Thank you.
For the witnesses who may not know, I'm a long-term emergency room doctor. I would like to compliment everybody on their great presentations. You all did an excellent job.
In support of what you have all been saying, let me also lend my support to a lot of people's emphasis on the importance of transparency at the federal level, provincial level, local level, hospital level and even the ward level, especially with respect to PPE. If we're asking health care workers to risk their lives and their families' lives, we ought to be telling them what we are doing in terms of procuring PPE.
I know that our federal government is doing absolutely everything it can in order to make sure that, as much as possible, we're getting the PPE to the people out there. I spoke to the parliamentary secretary responsible for this yesterday. They're leaving no stone unturned to try to get those things to you and to get them to you as soon as possible. I think that, at every level of governance, whether it's at the hospital level or at the federal level, we need to be forthcoming and transparent with the front-line workers as to how many masks, how many N95 masks, how many gowns and when they're going to come.
Having said that, let me get to the actual question, and it's regarding the controversy over whether the virus is transmitted by droplets or also aerosolized. Listening to the head of the nurses speak, I know that a lot of nurses are really worried about the possibility of it being aerosolized, and I think for good reason. Some of you and the doctors may have looked at that study out of Nebraska on the 10 patients with COVID-19. They tested their rooms to look for where the virus was, and it was everywhere. It was under the bed. It was on the toilet seat. It was in the air. It was outside the rooms, even though the rooms were negative pressure rooms. In addition, I think there are infectious disease people who have also speculated or believe that it is aerosolized.
The CDC is now suggesting that people consider wearing masks, partly with the idea that asymptomatic people or mildly symptomatic people may be transmitting it and wearing the mask may help to prevent their transmitting it.
Dr.
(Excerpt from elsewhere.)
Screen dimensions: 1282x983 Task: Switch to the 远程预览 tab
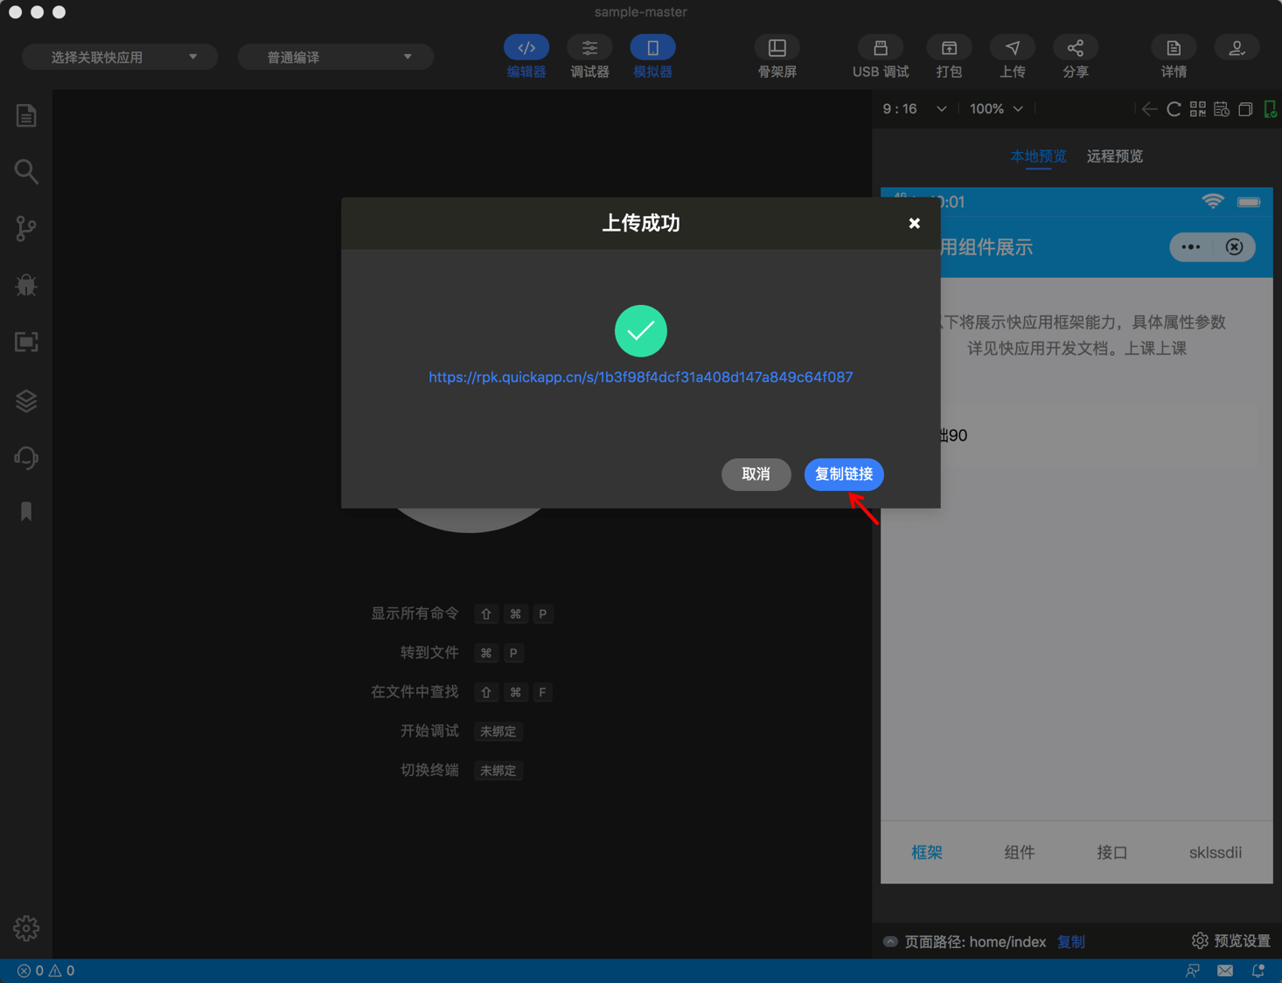tap(1114, 156)
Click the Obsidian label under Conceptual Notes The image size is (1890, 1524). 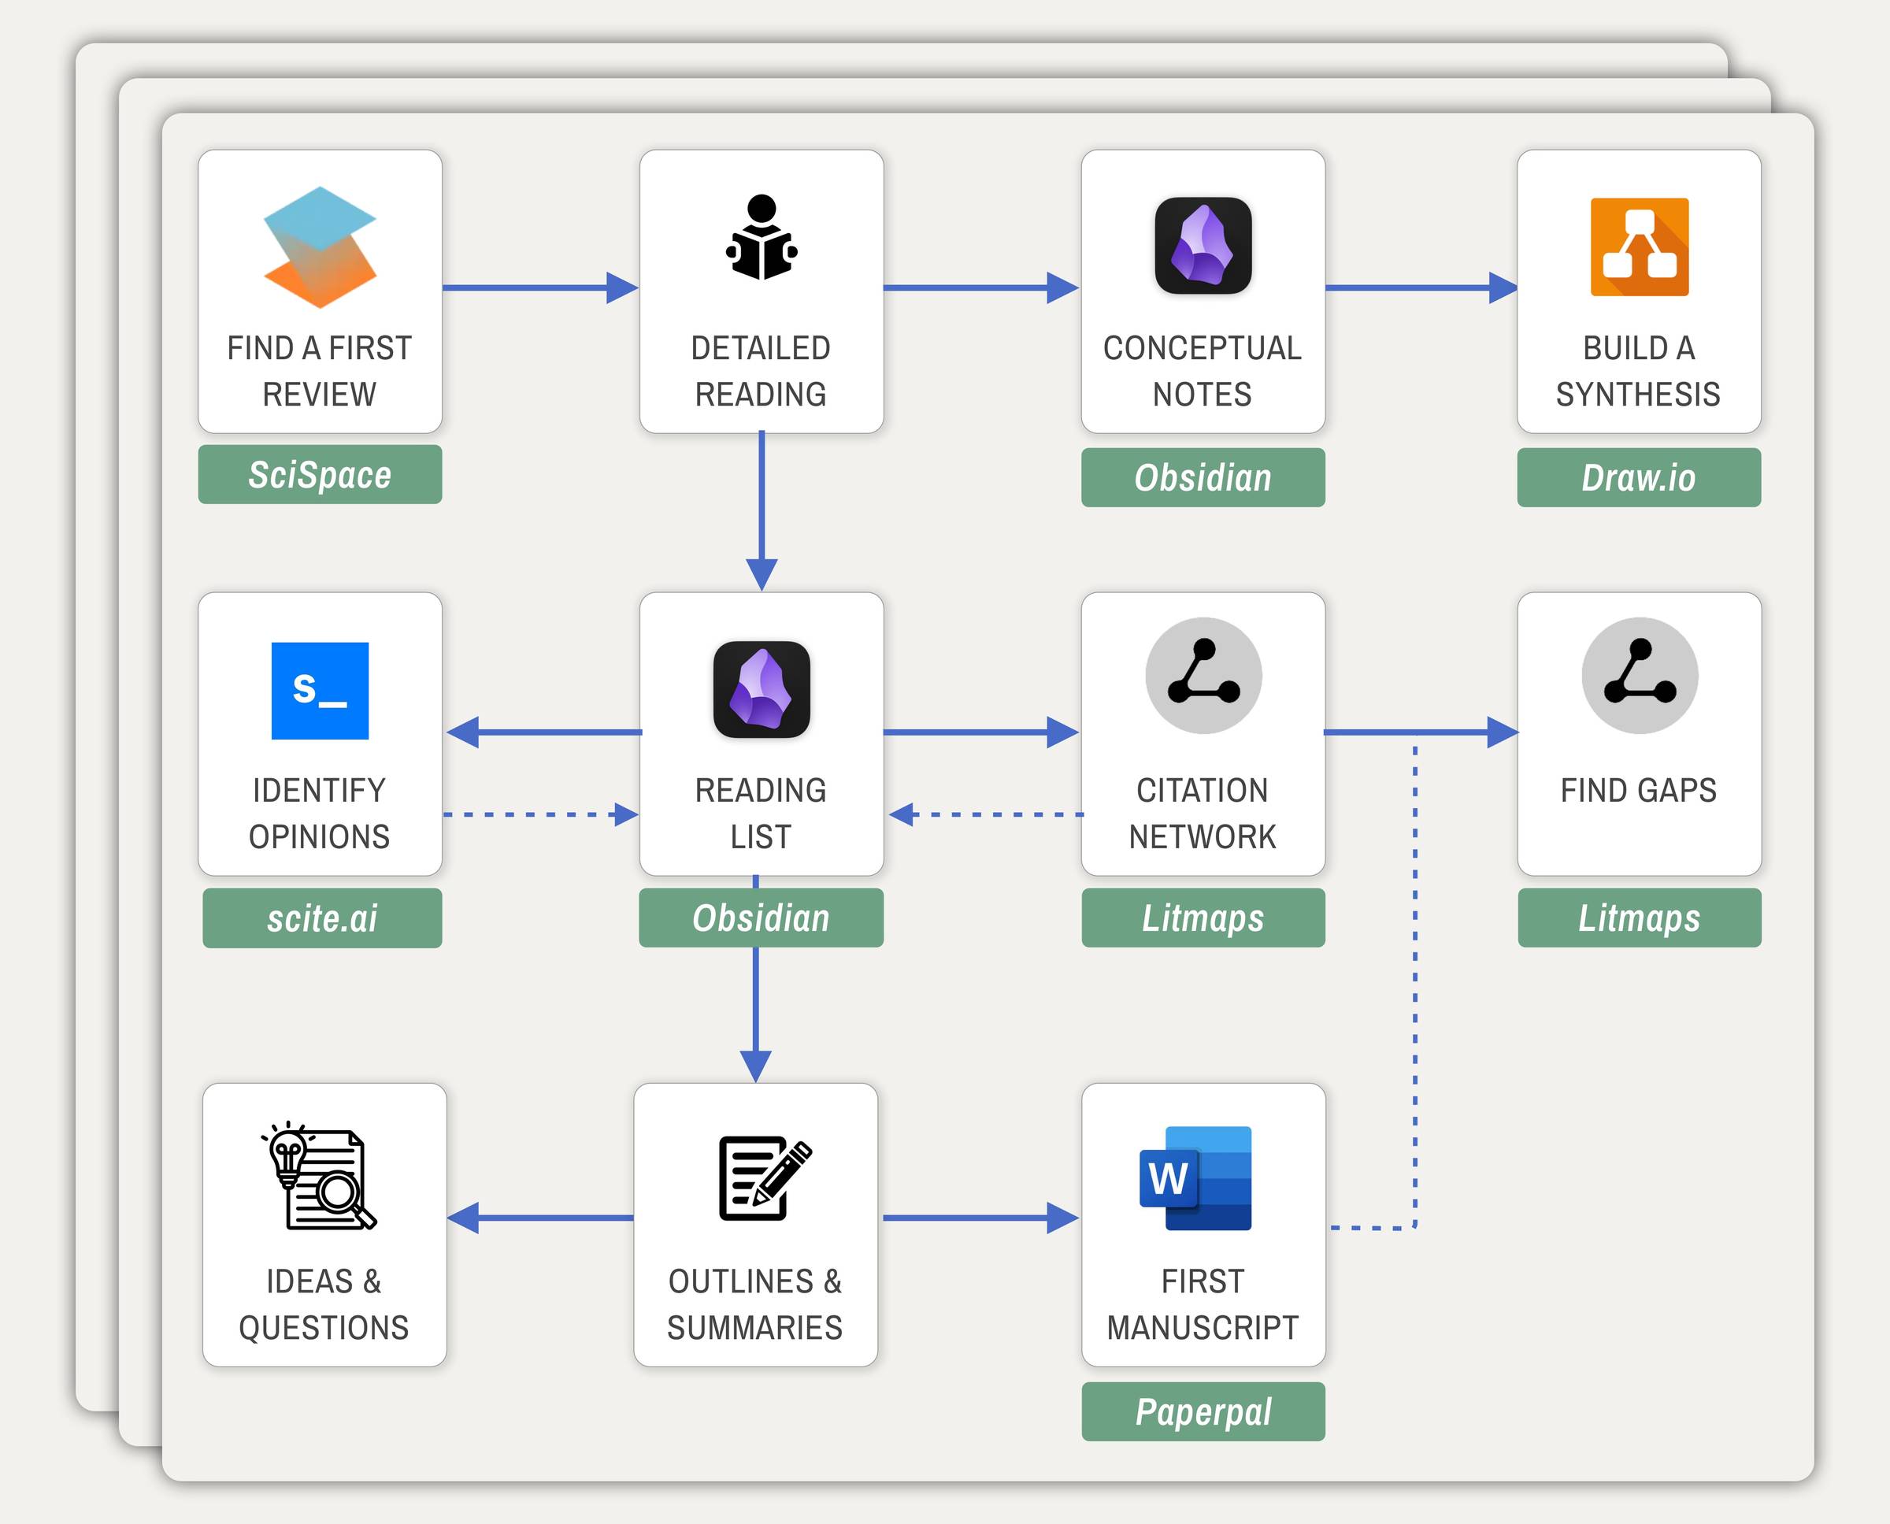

Buchman from the CMA and the ER guys are kind of saying, no, it's droplet spread. To lend a bit of support for the nursing position, I'm a little curious about the precautionary principle that she talks about. Certainly, as doctors, isn't that the way we operate? We don't dismiss the worst-case scenario. We have to first prove that it isn't the worst-case scenario. As ER doctors, we don't go in and look at a 35-year-old and say, “Yeah, your chest pain is just heartburn.” No, we're always thinking about the worst-case scenario: It's an MI, a PE, a pneumothorax or whatever.
Why are we so quick to dismiss the possibility of it being aerosolized? Isn't it better to consider it aerosolized and act according to how the nurses want us to?